Doji bara famine

From Wikipedia, the free encyclopedia

Map of India (1765) shows the Northern Circars, Hyderabad (Nizam), Maratha Kingdom, Gujarat, and Marwar (Southern Rajputana), all affected by the Doji bara famine.
Map of India (1765) shows the Northern Circars, Hyderabad (Nizam), Maratha Kingdom, Gujarat, and Marwar (Southern Rajputana), all affected by the Doji bara famine.

The Doji bara famine (or Skull famine) of 1791-92 in South Asia was brought on by a major El Niño event lasting from 1789 CE to 1795 CE and producing prolonged droughts.[1] The El Niño event, recorded by William Roxburgh, a surgeon with the British East India Company, in a series of pioneering meteorological observations, caused the failure of the South Asian monsoon for four consecutive years starting in 1789.[2]

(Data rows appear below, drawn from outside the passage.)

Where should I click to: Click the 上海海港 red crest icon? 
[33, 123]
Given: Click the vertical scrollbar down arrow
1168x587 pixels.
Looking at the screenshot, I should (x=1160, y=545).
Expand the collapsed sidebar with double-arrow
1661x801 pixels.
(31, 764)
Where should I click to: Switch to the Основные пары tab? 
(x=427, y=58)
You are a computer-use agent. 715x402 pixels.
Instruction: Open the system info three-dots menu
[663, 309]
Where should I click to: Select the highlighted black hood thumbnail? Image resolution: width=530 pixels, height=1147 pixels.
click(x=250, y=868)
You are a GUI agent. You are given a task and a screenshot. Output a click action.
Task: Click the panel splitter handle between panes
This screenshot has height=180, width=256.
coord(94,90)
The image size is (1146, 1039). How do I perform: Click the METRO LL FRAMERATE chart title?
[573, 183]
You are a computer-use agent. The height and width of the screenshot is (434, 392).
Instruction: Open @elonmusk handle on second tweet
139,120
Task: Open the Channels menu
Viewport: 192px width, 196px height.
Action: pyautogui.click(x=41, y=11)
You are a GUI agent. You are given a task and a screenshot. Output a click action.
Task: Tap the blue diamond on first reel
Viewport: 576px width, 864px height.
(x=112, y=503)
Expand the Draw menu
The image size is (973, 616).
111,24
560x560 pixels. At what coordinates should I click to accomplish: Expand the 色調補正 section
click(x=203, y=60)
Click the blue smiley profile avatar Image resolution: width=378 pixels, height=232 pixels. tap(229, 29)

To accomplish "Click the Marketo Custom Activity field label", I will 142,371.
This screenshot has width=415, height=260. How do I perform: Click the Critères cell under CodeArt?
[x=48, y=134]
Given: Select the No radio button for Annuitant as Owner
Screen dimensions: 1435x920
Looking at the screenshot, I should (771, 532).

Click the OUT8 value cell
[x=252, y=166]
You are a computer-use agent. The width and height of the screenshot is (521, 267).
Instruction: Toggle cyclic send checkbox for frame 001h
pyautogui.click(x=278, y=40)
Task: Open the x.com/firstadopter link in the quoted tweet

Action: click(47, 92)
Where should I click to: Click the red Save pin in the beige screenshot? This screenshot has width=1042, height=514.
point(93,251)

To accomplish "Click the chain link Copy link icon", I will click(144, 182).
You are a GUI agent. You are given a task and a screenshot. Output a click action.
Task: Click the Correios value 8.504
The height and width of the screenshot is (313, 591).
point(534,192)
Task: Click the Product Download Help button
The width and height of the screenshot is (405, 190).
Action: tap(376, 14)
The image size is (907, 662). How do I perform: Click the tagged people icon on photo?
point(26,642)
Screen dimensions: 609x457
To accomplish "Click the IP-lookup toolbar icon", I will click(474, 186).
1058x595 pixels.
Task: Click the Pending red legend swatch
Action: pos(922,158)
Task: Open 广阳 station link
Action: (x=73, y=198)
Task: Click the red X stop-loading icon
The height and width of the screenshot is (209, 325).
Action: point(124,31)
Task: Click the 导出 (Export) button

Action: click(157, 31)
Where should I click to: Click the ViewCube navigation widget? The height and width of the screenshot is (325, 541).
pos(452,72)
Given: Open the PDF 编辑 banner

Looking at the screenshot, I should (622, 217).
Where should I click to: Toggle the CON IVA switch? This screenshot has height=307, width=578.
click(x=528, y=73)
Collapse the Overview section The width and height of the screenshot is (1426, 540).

The resulting famine, which was severe, caused widespread mortality in Hyderabad, Southern Maratha Kingdom, Deccan, Gujarat, and Marwar (then all ruled by Indian rulers).[3] In regions like the Madras Presidency (governed by the East India Company), where the famine was less severe,[3] and where records were kept, half the population perished in some districts, such as in the Northern Circars.[4] In other areas, such as Bijapur, although no records were kept, both the famine and the year 1791 came to be known in folklore as the Doji bora or the "skull famine," on account, it was said, of the ground being "covered with the skulls of the unburied dead."[4] As in the Chalisa famine of a decade earlier, many areas were depopulated from death or migration. It is thought that a total of 11 million people may have died during the years 1789–1792 as a result of starvation or accompanying epidemics of disease.[5]